Yellen meets refugees of war in Ukraine

U.S Treasury Secretary Janet Yellen lays a wreath in front of the Ghetto Heroes Monument in Warsaw, Poland, Monday, May 16, 2022. (AP Photo/Michal Dyjuk)
U.S Treasury Secretary Janet Yellen lays a wreath in front of the Ghetto Heroes Monument in Warsaw, Poland, Monday, May 16, 2022. (AP Photo/Michal Dyjuk)

WARSAW, Poland -- U.S. Treasury Secretary Janet Yellen on Monday met with Ukrainian refugees and urged the need to confront Russian brutality as she visited Poland ahead of a meeting of finance ministers for the Group of Seven leading economies.

Yellen applauded Poland for helping refugees fleeing the fighting and working with neighboring countries to find ways to get Ukraine's wheat and other critical food supplies to the world. She thanked them for responding to "rising food insecurity" exacerbated by the war.
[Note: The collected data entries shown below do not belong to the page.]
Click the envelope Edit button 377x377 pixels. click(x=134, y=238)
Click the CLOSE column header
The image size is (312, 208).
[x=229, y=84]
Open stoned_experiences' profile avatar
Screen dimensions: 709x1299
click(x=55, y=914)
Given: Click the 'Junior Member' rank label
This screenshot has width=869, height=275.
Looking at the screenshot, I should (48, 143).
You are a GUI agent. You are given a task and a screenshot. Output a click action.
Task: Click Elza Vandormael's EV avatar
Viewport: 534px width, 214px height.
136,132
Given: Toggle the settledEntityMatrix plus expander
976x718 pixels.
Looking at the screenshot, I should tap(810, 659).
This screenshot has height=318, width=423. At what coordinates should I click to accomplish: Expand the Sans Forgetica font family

"The devastation in Ukraine in the past months reminds us not to take our next meal for granted, and how quickly events can take a turn for the worse," Yellen said at a visit to the World Central Kitchen site in Warsaw.

She met with refugees from Ukraine who are running the kitchen and said she will release an action plan later this week to address the global food crisis threatening parts of the developing world.

The conflict's disruption of wheat, barley, sunflower oil and other staples that normally flow from Ukraine and Russia has further raised already high food prices worldwide. Countries in Africa, the Middle East and parts of Asia that rely on those affordable supplies face the risks of food insecurity and unrest.

Yellen also met with Prime Minister Mateusz Morawiecki to discuss tougher sanctions on Russia and strengthening NATO.

"Poland is of an opinion that Russia should be made responsible for all damage incurred on Ukrainian territory," Morawiecki's office said in a statement.

Yellen also vowed to work with Poland on pressing forward with a global minimum tax of 15% on multinational corporations, which is meant to target tax havens, the Treasury Department said.

"This is our common denominator, that we have with the United States, meaning to put limits on the functioning of such places where business people run and don't pay tax in the European Union or in other countries in the world," Polish government spokesman Piotr Mueller said.

Poland has blocked the tax meant to deter global companies from stashing profits in countries where they pay little or no taxes. The tax got final approval from more than 130 countries at a meeting of the Group of 20 economies in October, but Polish officials have questioned whether the levy will actually apply to online giants. Polish officials have also expressed concern that the two parts of the tax agreement are moving ahead at different paces, as well as trepidation about the impact that raising its tax rate will have on its economy at a time when the country is absorbing waves of Ukrainian refugees.

On Monday, Yellen pressed Polish officials to let the process move ahead, making clear that the tax deal continues to be a priority of the United States. Yellen, speaking after the meetings, described the conversations as "frank" and said she told her counterparts that the United States believes that the tax agreement is in Poland's economic interests.

"We strongly believe it's in the interest of Poland to be part of this," Yellen said, explaining that there continue to be technical differences that need to be worked out. "We're hopeful that they will come on board and be able to see their way clear in the not too distant future with the deal."

She added: "Certainly there's interest and they're thinking very hard about it."

Negotiators from around the world have been working for months to resolve technical details of the agreement, such as what kinds of income would be subject to the new taxes and how the deal would be enforced. Failure to finalize the agreement would likely mean the further proliferation of the digital services taxes that European countries have imposed on American technology giants, much to the dismay of those firms and the Biden administration, which has threatened to impose tariffs on nations that adopt their own levies.

Yellen also will stop in Brussels before attending the Group of Seven finance ministers' summit in Bonn, Germany, this week.

In Warsaw, she spoke at the POLIN Museum of the History of Polish Jews at the site of the World War II-era Warsaw Ghetto, mentioning her father's family left a town not far away for the United States.

"We must use the tools at our disposal to fight oppression. And that lesson must be applied today," she said. Russian President Vladimir "Putin's ongoing attacks on Ukraine require that we think about what we can do to confront brutality."

Information for this article was contributed by Monika Scislowska and Fatima Hussein of The Associated Press; and by Alan Rappeport and Liz Alderman of The New York Times.